You ask the kid a simple question. They stand there as if you do not exist, shrugging their shoulders, head kind of bowed and they mumble, “I dunno”. This continues multiple times where you get the same “I dunno” and the whatever shrugging. You didn’t ask them a quantum physics question but just whether they cleaned up their room. Frustrated, you give up and let them off the hook by never getting a straight answer. The result: they develop poor posture and a mumbling problem; and when they do this outside the family, people conclude they might not be so bright.

Smart Viruses

Sunday, November 2nd, 2008

They make families sick. The negative behavior viruses are embedded in the software. They have camouflaged themselves and often avoid diagnosis. They are insidious and spread from family member to family member through seemingly insignificant interactions. Wrongheaded attempts at treatment often make the viruses stronger and more stealth.
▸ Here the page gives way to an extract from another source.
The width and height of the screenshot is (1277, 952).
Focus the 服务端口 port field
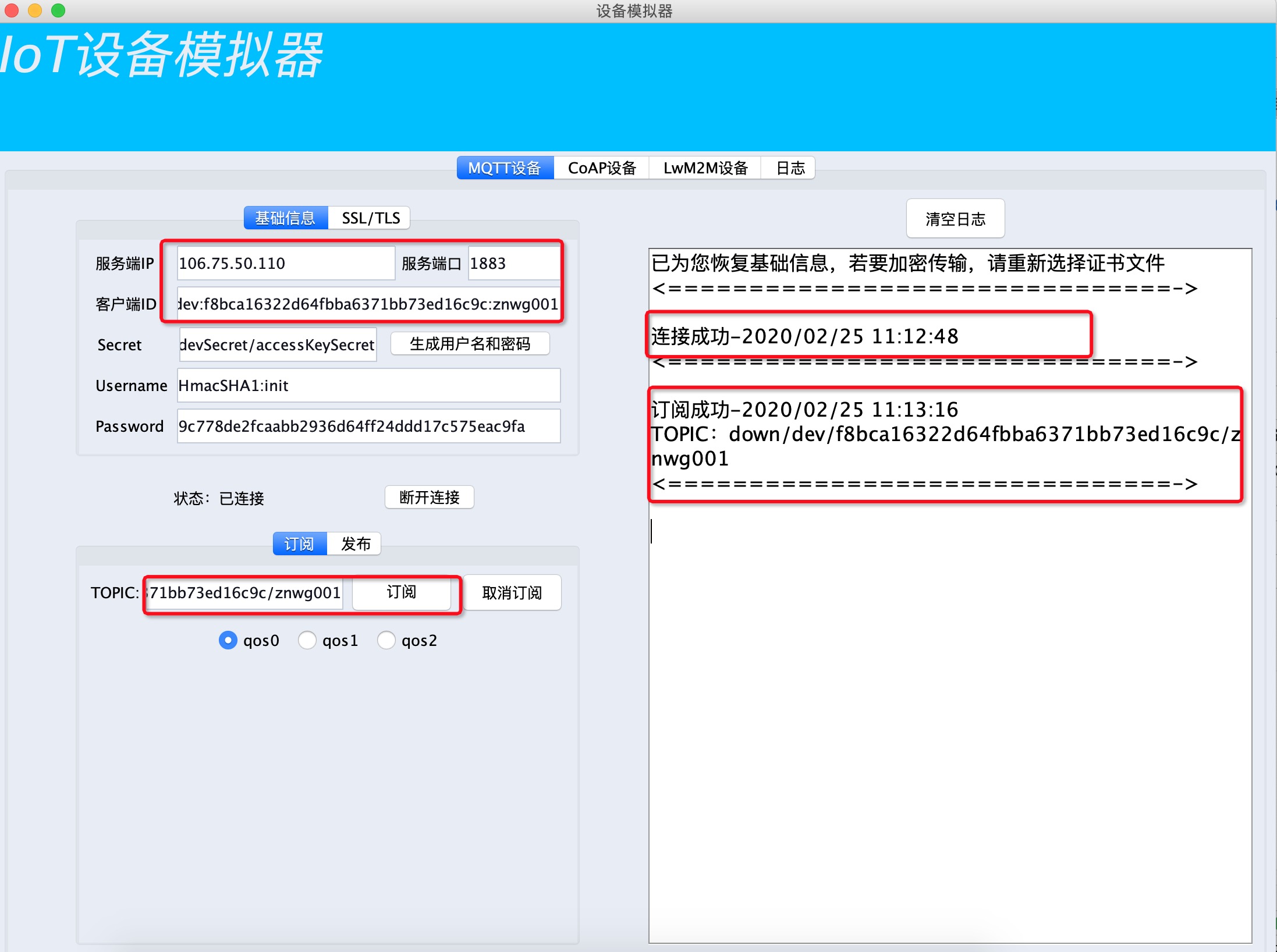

A couple of examples: The family is out at a restaurant. The kids are treating the waitress badly and the parents do not tell them to knock it off. Are the parents unable to confront the inappropriate behavior? Their silence and inaction are taken as permission, acceptance, powerlessness? Are the parents oblivious to what is going on? If the parents were confronted about their lack of intervention, would they make excuses for the kids’ behavior, defend it, justify it as “a phase”? While this appears to be an innocent occurrence, it is not. It sets up multiple viruses and leads the kids to a false sense of reality and a bizarre belief in their own entitlement. And it renders parents impotent.

The teenager is confronted about a bad decision that has a host of negative consequences for him and the family. The kid’s response is, “It just happened.” And no one calls him on this insanity. He would have us believe that he is a random being with no control over what he does. Usually when kids answer my questions like this I tell them I will either have them arrested and locked up or committed to a psychiatric facility. If they do not know what will happen next and they cannot control it, they are by definition a potential danger to themselves and others. The explanation of randomness is a terrible virus. Letting someone get away with such an explanation is even worse.

Beware of the smart viruses. They quietly destroy from within.